In seinem elegant geschriebenen Buch nimmt uns der Autor, der selbst seit 30 Jahren mit Katzen zusammenlebt, mit auf eine Reise quer durch die Geschichte: zu Schriftstellerinnen und Philosophen, die wir er von Katzen gelernt haben.
Zitate von Michel de Montaigne, Spinoza, Patricia Highsmith oder Mary Gaitskill flicht er geschickt in seine Argumentation ein. Stets liefert Gray so viel Kontext, wie es braucht, um seinen Gedanken zu folgen. So bleibt “Katzen und der Sinn des Lebens” auch ohne viel Hintergrundwissen zugänglich.

Niemals Zuneigung heucheln

Das Buch schließt mit “Zehn Katzentipps für ein gutes Leben”, die Ideen aus dem Daoismus und Zen-Buddhismus nahekommen: So wie Katzen niemals Zuneigung heucheln, empfiehlt Gray, lieber Gleichgültigkeit gegenüber Mitmenschen an den Tag zu legen, als sich zur Liebe zu zwingen. Im Moment leben, Dinge um ihrer selbst willen tun, die einem Freude machen, kontemplieren, ohne die Welt verändern zu wollen – das ist der Weg, den John Gray empfiehlt.

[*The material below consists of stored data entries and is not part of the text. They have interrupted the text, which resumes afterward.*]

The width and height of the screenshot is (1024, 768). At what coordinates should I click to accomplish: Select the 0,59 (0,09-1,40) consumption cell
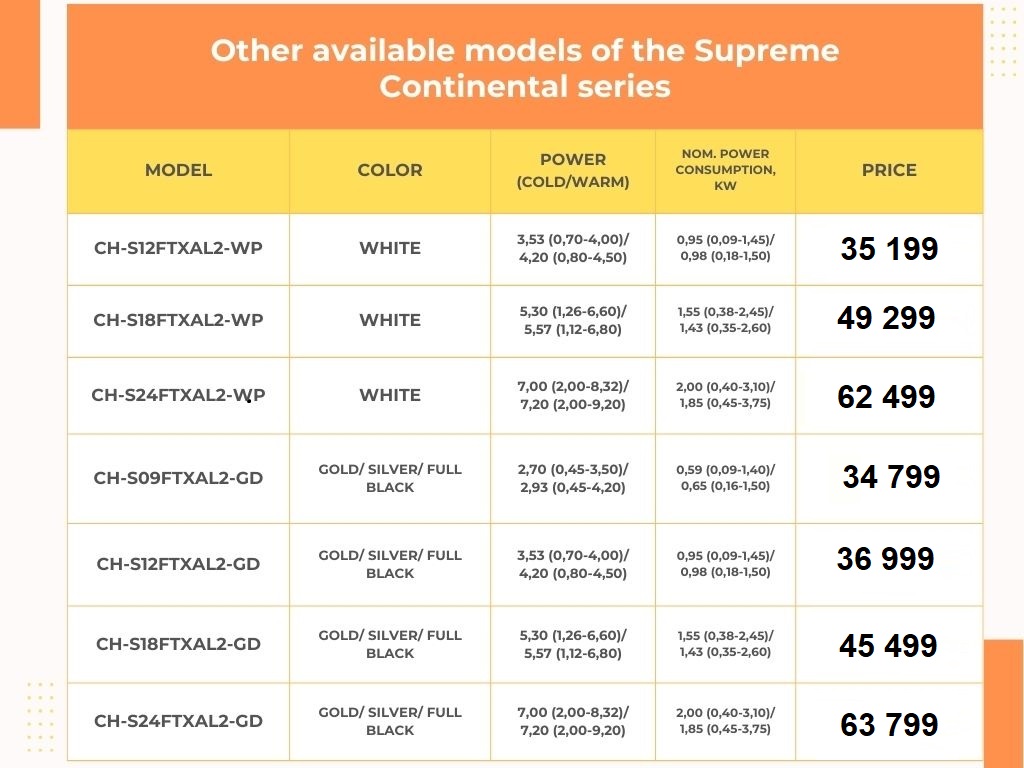[725, 478]
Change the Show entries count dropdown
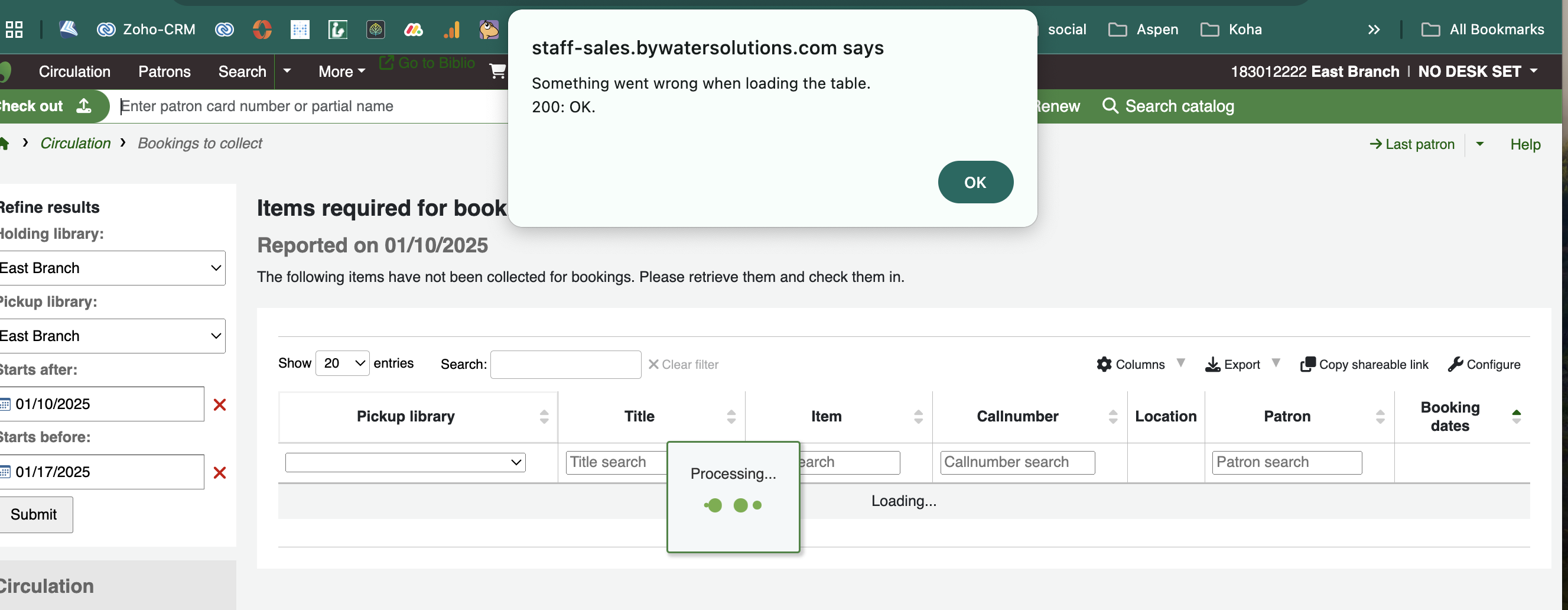Screen dimensions: 1568x610 pyautogui.click(x=342, y=364)
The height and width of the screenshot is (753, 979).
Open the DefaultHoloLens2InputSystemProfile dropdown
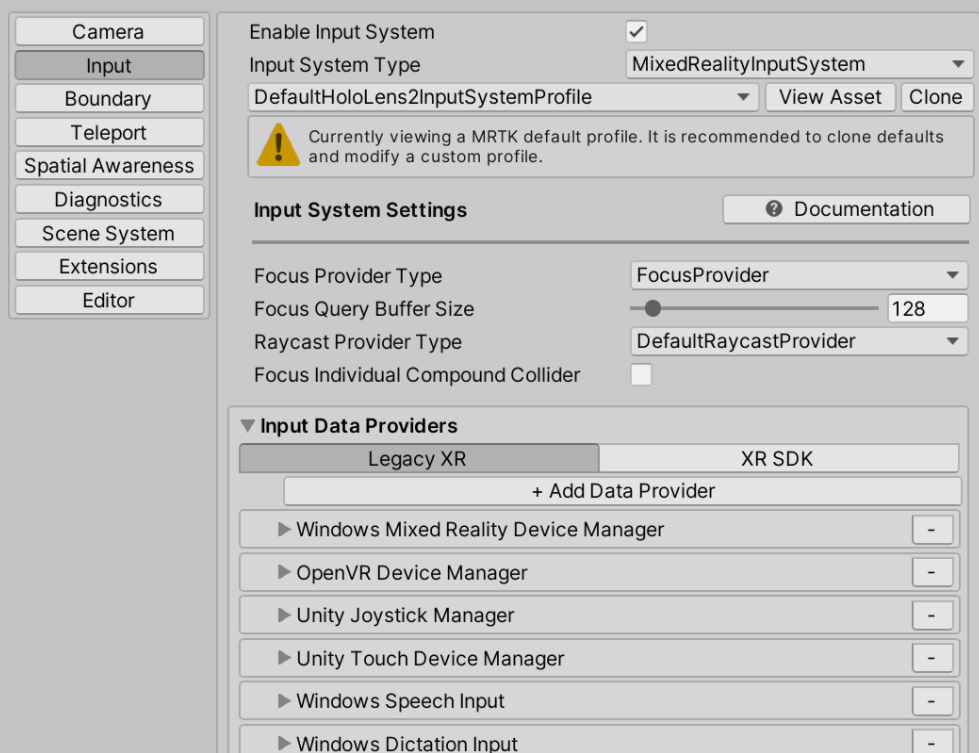[503, 98]
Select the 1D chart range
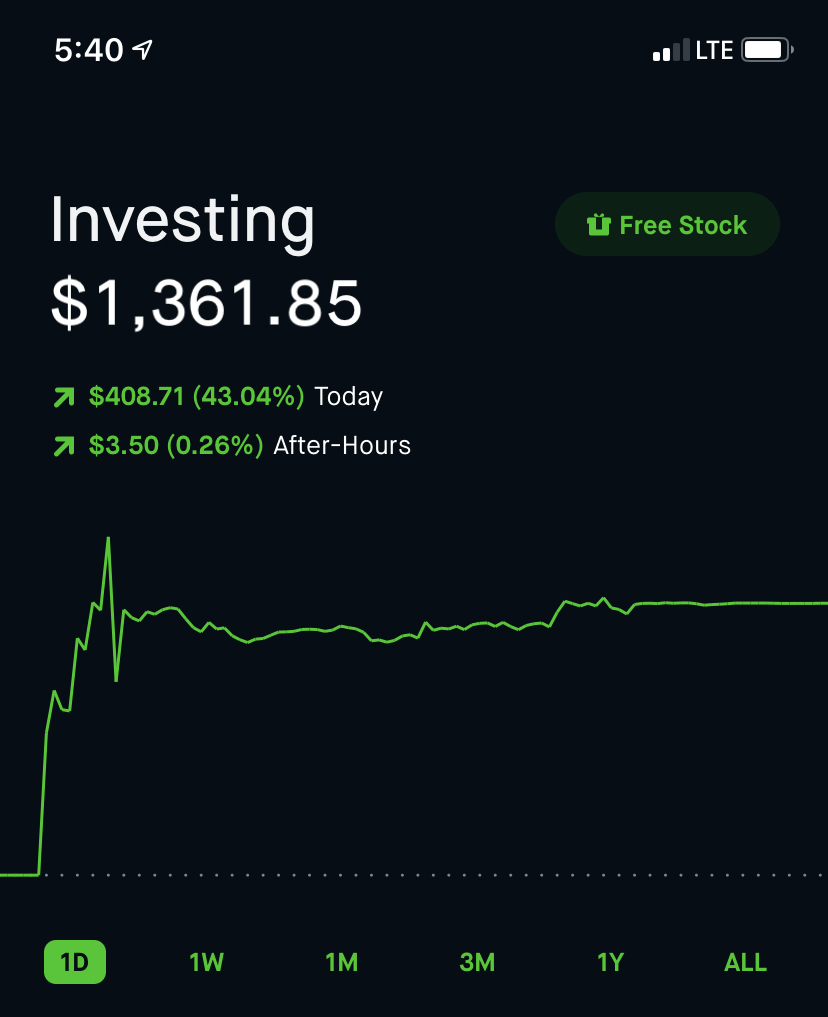 tap(75, 963)
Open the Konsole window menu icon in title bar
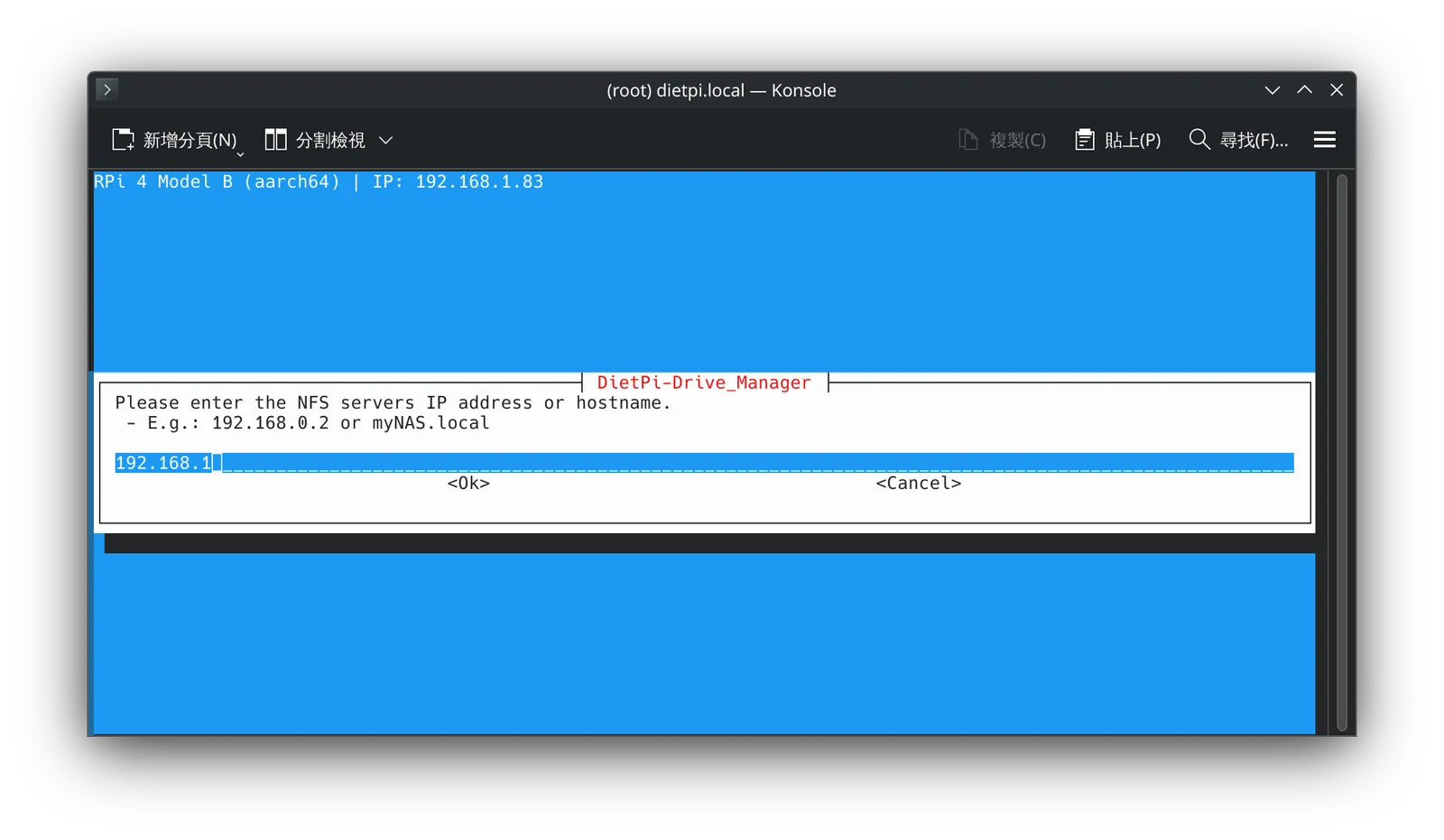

Auch wenn dieses Buch ein kluges Lesevergnügen ist, bleiben am Ende Zweifel: Führt diese feline Philosophie nicht zu Passivität und Gleichgültigkeit? Macht es sich eine Ethik, die sich um andere wenig schert, nicht zu einfach? Und woher weiß John Gray überhaupt, was eine Katze Menschen raten würde?